Summary
In People v. Young (1933) 132 Cal.App. 770 [ 23 P.2d 524], it was held that a woman who aided and abetted a pimp was properly convicted of pimping although the statute referred only to "[a]ny male person..."
Summary of this case from People v. MageeOpinion
Docket No. 252.
June 23, 1933.
APPEAL from a judgment of the Superior Court of San Diego County. Arthur L. Mundo, Judge. Reversed.
The facts are stated in the opinion of the court.
U.S. Webb, Attorney-General, Thos. Whelan, District Attorney, and Frank Pomeranz, Deputy District Attorney, for Appellant.
H.P. Sweet for Respondent.
The defendants having been arraigned upon the information, the defendant June Young entered a demurrer to the second count of the information. Her demurrer was sustained by the trial court and judgment entered dismissing her. The appeal here presented is by the People from that judgment. The crime involved is defined in the law as follows (Stats. 1911, p. 10): "Any male person who, knowing a female person to be a prostitute, shall live or derive support or maintenance, in whole or in part, . . . shall be guilty of a felony, to-wit: pimping, . . ."
[1] The question presented by the appeal is whether a female can be charged with this offense because the opening statement of the law is "Any male person." Penal Code, section 31, reads as follows: "All persons concerned in the commission of a crime . . . and whether they directly committed the act . . . or not being present, have advised . . . its commission . . . are principals in any crime so committed." Penal Code, section 971, reads: ". . . and all persons concerned in the commission of a felony whether they directly commit the act . . . or aid and abet in its commission though not present shall hereafter be prosecuted, tried and punished as principals and no other facts need be alleged in any indictment or information against such an accessory than are required in an indictment or information against his principal."
By these sections it is manifest that one who, not being the principal actor but who assists in the commission of a crime, although absent from the scene, is regarded as a principal and may be charged as such in the presentment without using any terms indicating the fact that such person was an accomplice. Penal Code, section 68, reads: "Every executive officer . . . who . . . receives . . . any bribe . . . is punishable etc."
Under this section, it is held in People v.
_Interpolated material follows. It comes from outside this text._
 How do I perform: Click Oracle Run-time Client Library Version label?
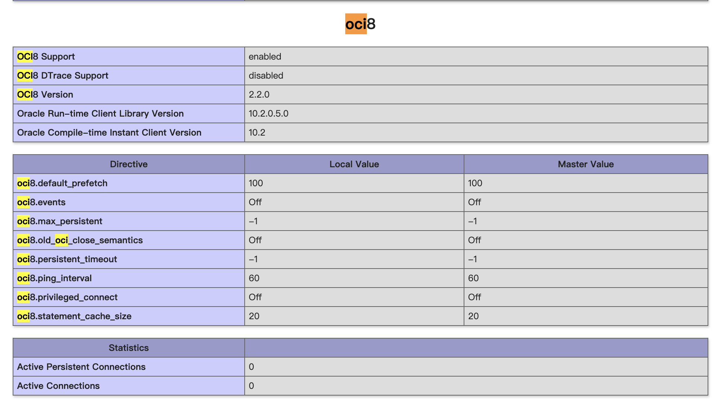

Anderson, 75 Cal.App. 365 [ 242 P. 906], that one not an executive officer can be convicted of the offense here charged in conjunction with the principal who has been guilty of the offense. In this case, reference is made to the distinction of principal and accomplice, although both are being prosecuted for the same offense by reason of sections 31 and 971, above cited.
Penal Code, section 261, reads: "Rape is an act of sexual intercourse, accomplished with a female not the wife of the perpetrator, etc." In People v. Bartol, 24 Cal.App. 659 [ 142 P. 510], it is held that information of this crime, brought the case under section 31 aforesaid, and the discussion in the opinion sets forth that while a woman could not be principal as that term is commonly understood, she could be convicted of the crime by proof of assisting in its commission. It should be noted that the clear inference in said section is that the crime set forth could only be committed by a male person, quite as clearly as if the language were explicit as in the crime involved in the case at bar.
The defendant cites the case of People v. Simpson, 79 Cal.App. 555 [ 250 P. 403], as one controlling in this case because it passes upon the question here involved. In that case the holding was made in the matter of corroboration of the testimony of a female accomplice.
Penal Code, section 1111, reads: ". . . An accomplice is hereby defined as one who is liable to prosecution for the identical offense charged against the defendant on trial in the cause in which the testimony of the accomplice is given." If the court in the case last cited had in mind the distinction recognized in the other decisions above cited, between principal and assistant, although charged in form with the same offense, it may have indicated that the word "identical" used in section 1111 was the basis for its holding and the summary disposition of the question. In that case, which involved the same crime here involved, in disposing of the question which is presented on the present appeal, the court used this language and no other: "It is here manifest that the witness Ruby Young could not be prosecuted for the crime of pimping."
It is evident that the question as here presented was not before that court. The trial court in this case may well have felt bound by that decision and relied upon it properly in sustaining the demurrer, but when the question is again presented to a court of review and there is no other expression upon this subject by other courts of review in this state, so that no rule has become settled, it seems appropriate that in this case further consideration should be given to the question.
The sections cited which make principals and accomplices subject to be prosecuted as principals and under the same wording or charge, so far as the form of the presentment is concerned, and the holdings that in case of an executive officer, one not an executive officer can be convicted, and in the case of rape a woman who assists can be convicted of that offense, seem to require a holding that a woman charged with the offense here involved, in connection with the charge against a male person of the offense, is properly charged and could be lawfully convicted on evidence that she assisted the principal.
The judgment of the lower court is reversed.
Barnard, P.J., and Marks, J., concurred.